My kids live with me full time, and eldest, dd is 13. She talks to me fairly openly about personal stuff, like when she started her periods a few months ago - she doesn't seem shy or embarrassed to talk to me. She's a fairly quiet girl, slightly tomboyish, wears baggy clothes rather thank skimpy stuff, very studious, doesn't go out that much, doesn't often wear make up, and isn't too preoccupied with her appearance in general. Sometimes I have to remind her to brush her hair or put clean clothes on lol.
I don't think she's particularly streetwise, and in some ways is possibly a bit immature for her age (yet in others does seem mature). So far she's not openly shown any real interest in boys, other than platonically, and up until recently has been telling me that she thinks she's asexual. I'm not aware of her having any actual boyfriends, and her attitude still seems to that boys/sex = gross. I'm waiting with baited breath for the hormones to start going crazy and all that to change dramatically.
I'm not completely naïve, I remember from my own youth what young teenage girls were like at that age (in the 90's), but I've always thought that at 13, only a small minority were actually sexually active? Sure, a few years later, by 16, probably the majority of girls were, but in my mind there's a big jump from 13 to 15. But so far, given my daughter's attitude and behaviour, I've no reason to think she's a sexually active 13 yo. And she'd have to be selling me a magnificent cover story to hide what she's really getting up to.
But it came up in conversation with my dp the other day (who knows my dd reasonably well, but we don't live together, and no way would any of us consider her as a step parent). DP was insistent that it's 'very common' for most 13 y/o girls to be sexually active, and there's every chance dd is getting with boys already, and that she's just putting on a sweet and innocent act for me as a cover up. DP basically did a character assassination on dd and told me she's a perpetual liar and I shouldn't believe anything she says (I know she lies and withholds some things from me, but nothing serious). I think that's a bit of a leap tbh, or maybe I am just totally sucked in by my dd's very good act?

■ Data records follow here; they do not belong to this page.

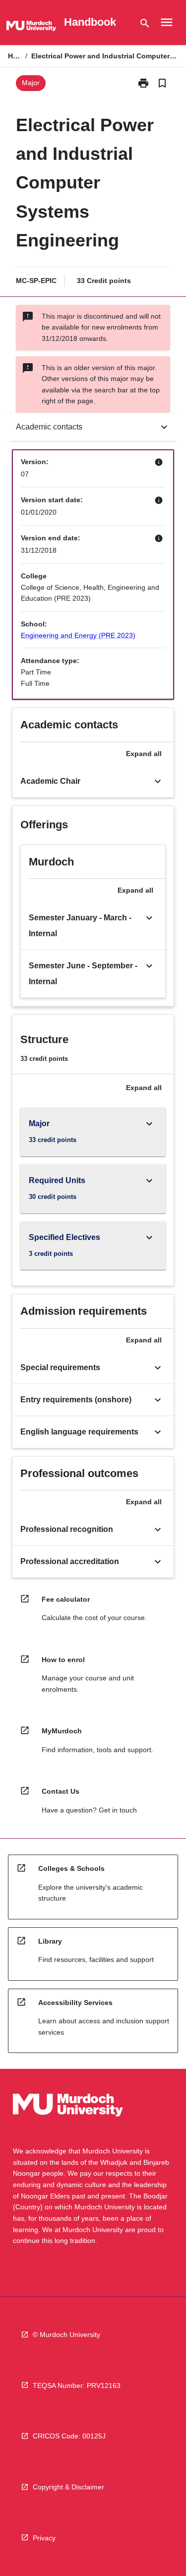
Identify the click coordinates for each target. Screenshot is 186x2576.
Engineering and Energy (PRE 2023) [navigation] (78, 635)
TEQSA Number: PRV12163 (77, 2385)
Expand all (144, 754)
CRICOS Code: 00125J (69, 2436)
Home (14, 56)
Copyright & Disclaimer (68, 2487)
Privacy (44, 2538)
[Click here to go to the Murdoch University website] (31, 27)
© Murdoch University (66, 2334)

I know that DP was sexually active from 13 and from that age had a several much older boyfriends (20's) up to when she got pregnant at 15 by a 28 year old bloke. So from her perspective, DP thinks that was pretty normal. But I think even in the 90's that wasn't particularly common? And these days I get the impression that it's a lot rarer for teenage girls to have much older boyfriends. It just seems less socially acceptable, or is it because I'm viewing it from a very different perspective now?
I'm going to have to have another chat with dd about it, but I'm struggling to see things from dp's view that dd has pulled the wool over my eyes with lies and an elaborate cover up.